Rust Source-based Code Coverage
Support for LLVM-based coverage instrumentation has been stabilized in Rust 1.60.0.
If you have a previous version of Rust installed via rustup, you can get 1.60.0 with:
rustup update stable
To get the code coverage report in Rust, you need to generate profiling data (1) and then use LLVM tools to process (2) and generate reports (3).
(1) You can try this out to generate profiling data on your code by rebuilding your code with -Cinstrument-coverage, for example like this:
RUSTFLAGS="-C instrument-coverage" cargo build
$ ll *.prof*
default.profraw
Which will produce a default.profraw in the current directory,
if you have many binary or multiple projects, the file will be overwritten,
so please read the document here
to modify the output file name by using environment variables.
For example:
LLVM_PROFILE_FILE="profile-%p-%m.profraw" \
RUSTFLAGS="-C instrument-coverage" cargo build
For (2), the llvm-tools-preview component includes llvm-profdata for processing
and merging raw profile output (coverage region execution counts)

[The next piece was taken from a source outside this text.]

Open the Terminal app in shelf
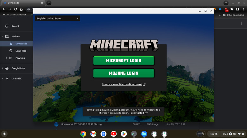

rustup component add llvm-tools-preview
$(rustc --print target-libdir)/../bin/llvm-profdata \
merge -sparse default.profraw -o default.profdata
$ ll *.prof*
default.profdata default.profraw
And also llvm-cov in the llvm-tools-preview component for report generation (3),
llvm-cov combines the processed output, from llvm-profdata, and the binary itself,
because the binary embeds a mapping from counters to actual source code regions:
$(rustc --print target-libdir)/../bin/llvm-cov \
show -Xdemangler=rustfilt target/debug/coverage-testing \
-instr-profile=default.profdata \
-show-line-counts-or-regions \
-show-instantiations
The annotated report will be like this:
1| 1|fn main() {
2| 1| println!("Hello, world!");
3| 1|}
All in one script for code coverage
Here is the script that constructs all the steps above, used by my most projects https://github.com/duyet/cov-rs
bash <(curl -s https://raw.githubusercontent.com/duyet/cov-rs/master/cov.sh)
The script will install the necessary crates, run the unit test to generate profraw,
merge into profdata then render the report in terminal and HTML. It also supports workspace,
able to comment
the report to Github pull requests as well.